[Start of Attachment]
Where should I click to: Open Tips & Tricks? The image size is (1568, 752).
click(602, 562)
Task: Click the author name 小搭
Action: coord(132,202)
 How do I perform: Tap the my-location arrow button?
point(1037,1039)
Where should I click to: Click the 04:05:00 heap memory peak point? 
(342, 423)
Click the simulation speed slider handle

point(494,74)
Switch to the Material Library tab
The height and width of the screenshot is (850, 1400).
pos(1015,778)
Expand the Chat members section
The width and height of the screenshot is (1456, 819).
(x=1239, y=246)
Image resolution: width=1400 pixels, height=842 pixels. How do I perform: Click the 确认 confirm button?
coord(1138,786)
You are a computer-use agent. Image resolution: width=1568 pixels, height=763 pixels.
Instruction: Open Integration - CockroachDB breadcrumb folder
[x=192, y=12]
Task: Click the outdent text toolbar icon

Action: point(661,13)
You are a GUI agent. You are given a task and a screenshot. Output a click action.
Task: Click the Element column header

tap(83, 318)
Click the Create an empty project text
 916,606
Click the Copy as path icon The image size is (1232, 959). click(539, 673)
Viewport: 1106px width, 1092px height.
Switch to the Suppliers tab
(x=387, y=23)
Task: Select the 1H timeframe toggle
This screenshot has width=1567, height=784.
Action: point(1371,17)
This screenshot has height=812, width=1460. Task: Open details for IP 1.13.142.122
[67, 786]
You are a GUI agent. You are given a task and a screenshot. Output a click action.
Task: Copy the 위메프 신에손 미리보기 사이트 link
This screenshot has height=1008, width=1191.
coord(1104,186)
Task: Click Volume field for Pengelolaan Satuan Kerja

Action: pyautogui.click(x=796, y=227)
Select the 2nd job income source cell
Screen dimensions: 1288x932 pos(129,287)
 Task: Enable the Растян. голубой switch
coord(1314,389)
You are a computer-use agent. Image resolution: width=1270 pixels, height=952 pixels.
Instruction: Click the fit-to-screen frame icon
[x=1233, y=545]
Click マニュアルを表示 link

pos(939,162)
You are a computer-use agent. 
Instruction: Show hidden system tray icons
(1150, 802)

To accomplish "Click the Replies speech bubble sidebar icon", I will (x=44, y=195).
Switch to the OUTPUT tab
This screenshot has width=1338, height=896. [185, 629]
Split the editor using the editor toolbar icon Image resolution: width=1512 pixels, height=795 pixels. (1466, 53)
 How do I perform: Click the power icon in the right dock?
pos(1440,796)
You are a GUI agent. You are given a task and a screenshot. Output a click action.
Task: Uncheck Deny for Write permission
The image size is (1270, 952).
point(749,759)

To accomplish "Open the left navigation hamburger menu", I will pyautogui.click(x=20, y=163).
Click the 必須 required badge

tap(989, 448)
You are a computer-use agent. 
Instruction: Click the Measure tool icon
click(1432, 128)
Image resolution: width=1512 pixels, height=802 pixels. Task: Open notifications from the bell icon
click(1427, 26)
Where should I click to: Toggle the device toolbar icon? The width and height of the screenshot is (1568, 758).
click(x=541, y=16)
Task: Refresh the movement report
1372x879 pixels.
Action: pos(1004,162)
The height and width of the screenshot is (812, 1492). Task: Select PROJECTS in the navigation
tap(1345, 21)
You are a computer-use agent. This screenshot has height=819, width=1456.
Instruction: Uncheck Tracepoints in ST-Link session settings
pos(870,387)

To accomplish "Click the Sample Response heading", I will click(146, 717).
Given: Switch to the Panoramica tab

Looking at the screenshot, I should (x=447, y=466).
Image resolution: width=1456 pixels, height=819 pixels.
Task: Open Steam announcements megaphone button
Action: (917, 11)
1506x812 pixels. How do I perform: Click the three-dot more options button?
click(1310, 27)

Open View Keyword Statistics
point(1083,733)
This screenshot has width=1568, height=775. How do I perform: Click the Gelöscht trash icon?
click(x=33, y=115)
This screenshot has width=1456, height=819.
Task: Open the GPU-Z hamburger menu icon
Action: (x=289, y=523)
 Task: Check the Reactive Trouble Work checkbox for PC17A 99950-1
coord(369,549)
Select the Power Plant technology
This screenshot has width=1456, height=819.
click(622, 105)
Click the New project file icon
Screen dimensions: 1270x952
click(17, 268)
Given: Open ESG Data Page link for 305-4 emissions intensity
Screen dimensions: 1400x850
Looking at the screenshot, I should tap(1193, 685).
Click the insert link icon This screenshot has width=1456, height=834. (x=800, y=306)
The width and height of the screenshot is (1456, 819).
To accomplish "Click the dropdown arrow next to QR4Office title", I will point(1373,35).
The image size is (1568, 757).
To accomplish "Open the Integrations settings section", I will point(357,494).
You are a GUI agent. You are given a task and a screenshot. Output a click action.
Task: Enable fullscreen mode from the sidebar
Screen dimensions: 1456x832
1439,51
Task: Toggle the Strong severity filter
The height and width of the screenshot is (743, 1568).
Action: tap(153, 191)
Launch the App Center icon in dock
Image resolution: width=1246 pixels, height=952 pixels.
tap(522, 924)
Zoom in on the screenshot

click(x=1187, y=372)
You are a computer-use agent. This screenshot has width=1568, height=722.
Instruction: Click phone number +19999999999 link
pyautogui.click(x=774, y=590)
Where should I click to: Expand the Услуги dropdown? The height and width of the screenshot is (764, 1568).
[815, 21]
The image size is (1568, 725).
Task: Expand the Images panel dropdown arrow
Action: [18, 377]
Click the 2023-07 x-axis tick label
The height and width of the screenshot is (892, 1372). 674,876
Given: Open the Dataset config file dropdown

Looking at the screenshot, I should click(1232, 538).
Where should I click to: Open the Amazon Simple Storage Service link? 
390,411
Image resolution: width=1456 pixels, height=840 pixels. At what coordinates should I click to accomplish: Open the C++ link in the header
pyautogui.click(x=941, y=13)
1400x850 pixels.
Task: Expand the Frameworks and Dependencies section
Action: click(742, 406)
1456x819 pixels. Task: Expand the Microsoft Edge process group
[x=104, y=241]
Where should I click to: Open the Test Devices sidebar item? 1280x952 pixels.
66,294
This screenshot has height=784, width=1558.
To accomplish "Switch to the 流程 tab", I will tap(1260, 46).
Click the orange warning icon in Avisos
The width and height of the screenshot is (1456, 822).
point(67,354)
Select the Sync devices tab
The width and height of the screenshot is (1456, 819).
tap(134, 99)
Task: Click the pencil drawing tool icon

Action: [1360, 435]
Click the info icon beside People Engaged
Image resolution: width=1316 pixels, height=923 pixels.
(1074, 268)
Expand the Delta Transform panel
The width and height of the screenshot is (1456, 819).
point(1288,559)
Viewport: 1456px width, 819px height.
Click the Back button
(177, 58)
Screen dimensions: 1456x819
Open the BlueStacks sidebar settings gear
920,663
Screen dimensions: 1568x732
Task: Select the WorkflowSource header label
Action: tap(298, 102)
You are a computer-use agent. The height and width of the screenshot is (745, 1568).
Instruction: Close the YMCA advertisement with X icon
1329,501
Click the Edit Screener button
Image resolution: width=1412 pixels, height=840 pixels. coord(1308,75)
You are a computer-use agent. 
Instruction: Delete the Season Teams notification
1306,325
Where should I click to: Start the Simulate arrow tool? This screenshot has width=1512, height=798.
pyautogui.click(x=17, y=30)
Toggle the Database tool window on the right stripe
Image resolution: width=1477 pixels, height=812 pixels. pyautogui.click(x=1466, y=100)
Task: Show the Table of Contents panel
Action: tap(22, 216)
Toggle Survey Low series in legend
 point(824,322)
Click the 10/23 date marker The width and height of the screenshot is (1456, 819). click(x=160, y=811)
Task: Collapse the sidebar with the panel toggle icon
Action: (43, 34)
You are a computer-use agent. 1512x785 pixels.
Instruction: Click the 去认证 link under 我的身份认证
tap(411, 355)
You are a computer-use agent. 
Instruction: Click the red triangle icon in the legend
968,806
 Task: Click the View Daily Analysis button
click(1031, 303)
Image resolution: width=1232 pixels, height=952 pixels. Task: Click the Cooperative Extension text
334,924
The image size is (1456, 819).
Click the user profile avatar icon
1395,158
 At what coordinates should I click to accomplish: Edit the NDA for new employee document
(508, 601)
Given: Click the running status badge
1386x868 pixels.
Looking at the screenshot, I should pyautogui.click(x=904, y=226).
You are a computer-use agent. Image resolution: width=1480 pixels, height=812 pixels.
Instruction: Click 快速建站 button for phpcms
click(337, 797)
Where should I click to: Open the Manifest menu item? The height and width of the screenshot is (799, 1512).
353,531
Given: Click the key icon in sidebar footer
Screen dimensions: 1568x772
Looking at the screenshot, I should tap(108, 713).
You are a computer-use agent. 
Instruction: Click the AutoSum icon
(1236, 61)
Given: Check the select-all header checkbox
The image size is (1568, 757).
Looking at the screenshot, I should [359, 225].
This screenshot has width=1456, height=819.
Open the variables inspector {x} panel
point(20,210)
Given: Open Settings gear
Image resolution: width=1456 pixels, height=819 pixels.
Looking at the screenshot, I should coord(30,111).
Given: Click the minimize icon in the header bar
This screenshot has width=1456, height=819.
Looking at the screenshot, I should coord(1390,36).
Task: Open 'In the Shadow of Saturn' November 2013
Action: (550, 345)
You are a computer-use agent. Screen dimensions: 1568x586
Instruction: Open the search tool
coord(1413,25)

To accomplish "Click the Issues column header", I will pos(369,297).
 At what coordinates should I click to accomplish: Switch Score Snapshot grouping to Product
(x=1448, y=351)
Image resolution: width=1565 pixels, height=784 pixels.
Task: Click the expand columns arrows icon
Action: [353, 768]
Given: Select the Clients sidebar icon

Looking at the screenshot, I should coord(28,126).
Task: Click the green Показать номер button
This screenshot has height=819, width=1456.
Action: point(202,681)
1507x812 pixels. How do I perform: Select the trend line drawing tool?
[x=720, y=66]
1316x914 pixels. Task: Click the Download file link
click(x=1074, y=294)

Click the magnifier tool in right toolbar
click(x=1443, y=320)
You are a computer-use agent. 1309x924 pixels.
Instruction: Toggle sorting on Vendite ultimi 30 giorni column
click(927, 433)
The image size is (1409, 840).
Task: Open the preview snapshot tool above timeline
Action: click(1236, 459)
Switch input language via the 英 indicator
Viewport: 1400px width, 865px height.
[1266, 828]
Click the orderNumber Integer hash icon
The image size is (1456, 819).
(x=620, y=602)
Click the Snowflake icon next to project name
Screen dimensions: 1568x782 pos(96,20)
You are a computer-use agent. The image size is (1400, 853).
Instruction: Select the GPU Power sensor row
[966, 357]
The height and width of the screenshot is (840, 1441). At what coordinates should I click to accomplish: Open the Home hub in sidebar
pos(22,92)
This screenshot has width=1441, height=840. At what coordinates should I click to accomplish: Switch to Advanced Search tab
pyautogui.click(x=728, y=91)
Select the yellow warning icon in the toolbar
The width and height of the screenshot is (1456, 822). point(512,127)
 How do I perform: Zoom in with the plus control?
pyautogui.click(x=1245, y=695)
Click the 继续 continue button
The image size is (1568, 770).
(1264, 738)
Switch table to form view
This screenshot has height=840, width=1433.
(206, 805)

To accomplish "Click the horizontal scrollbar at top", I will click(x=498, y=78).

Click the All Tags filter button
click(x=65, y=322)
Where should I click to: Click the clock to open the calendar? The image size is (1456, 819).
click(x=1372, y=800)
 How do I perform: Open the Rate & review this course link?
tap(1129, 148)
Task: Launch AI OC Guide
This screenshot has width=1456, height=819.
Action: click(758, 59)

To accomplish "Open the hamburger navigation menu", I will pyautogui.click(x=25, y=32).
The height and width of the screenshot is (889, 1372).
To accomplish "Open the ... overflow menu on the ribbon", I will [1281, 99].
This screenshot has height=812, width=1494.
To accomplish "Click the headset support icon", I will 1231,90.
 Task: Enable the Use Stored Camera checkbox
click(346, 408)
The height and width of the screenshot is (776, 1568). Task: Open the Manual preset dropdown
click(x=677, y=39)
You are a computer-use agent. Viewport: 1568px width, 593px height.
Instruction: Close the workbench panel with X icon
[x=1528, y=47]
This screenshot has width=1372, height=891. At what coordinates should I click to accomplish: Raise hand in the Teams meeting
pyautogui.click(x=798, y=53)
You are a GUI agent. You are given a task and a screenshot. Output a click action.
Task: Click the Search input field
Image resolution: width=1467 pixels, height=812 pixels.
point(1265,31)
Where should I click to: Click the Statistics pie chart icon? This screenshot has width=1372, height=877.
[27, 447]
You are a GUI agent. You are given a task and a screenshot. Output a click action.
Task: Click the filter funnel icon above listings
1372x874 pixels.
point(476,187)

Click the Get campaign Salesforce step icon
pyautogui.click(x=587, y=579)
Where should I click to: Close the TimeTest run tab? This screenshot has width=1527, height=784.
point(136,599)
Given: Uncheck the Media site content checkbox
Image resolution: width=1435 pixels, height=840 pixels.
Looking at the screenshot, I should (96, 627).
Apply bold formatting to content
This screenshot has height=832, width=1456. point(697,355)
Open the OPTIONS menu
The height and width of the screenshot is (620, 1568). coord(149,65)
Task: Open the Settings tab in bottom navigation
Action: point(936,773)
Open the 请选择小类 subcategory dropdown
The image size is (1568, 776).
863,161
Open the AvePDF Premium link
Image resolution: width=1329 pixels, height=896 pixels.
[End of Attachment]
TASK PROMPT ->
In the data above, retype exactly and only the lines between the one holding "Screen dimensions: 1400x850" and the one holding "Task: Toggle the Strong severity filter", inclusive.

EXERCISE RESULT ->
Screen dimensions: 1400x850
Looking at the screenshot, I should tap(1193, 685).
Click the insert link icon This screenshot has width=1456, height=834. (x=800, y=306)
The width and height of the screenshot is (1456, 819).
To accomplish "Click the dropdown arrow next to QR4Office title", I will point(1373,35).
The image size is (1568, 757).
To accomplish "Open the Integrations settings section", I will point(357,494).
You are a GUI agent. You are given a task and a screenshot. Output a click action.
Task: Enable fullscreen mode from the sidebar
Screen dimensions: 1456x832
1439,51
Task: Toggle the Strong severity filter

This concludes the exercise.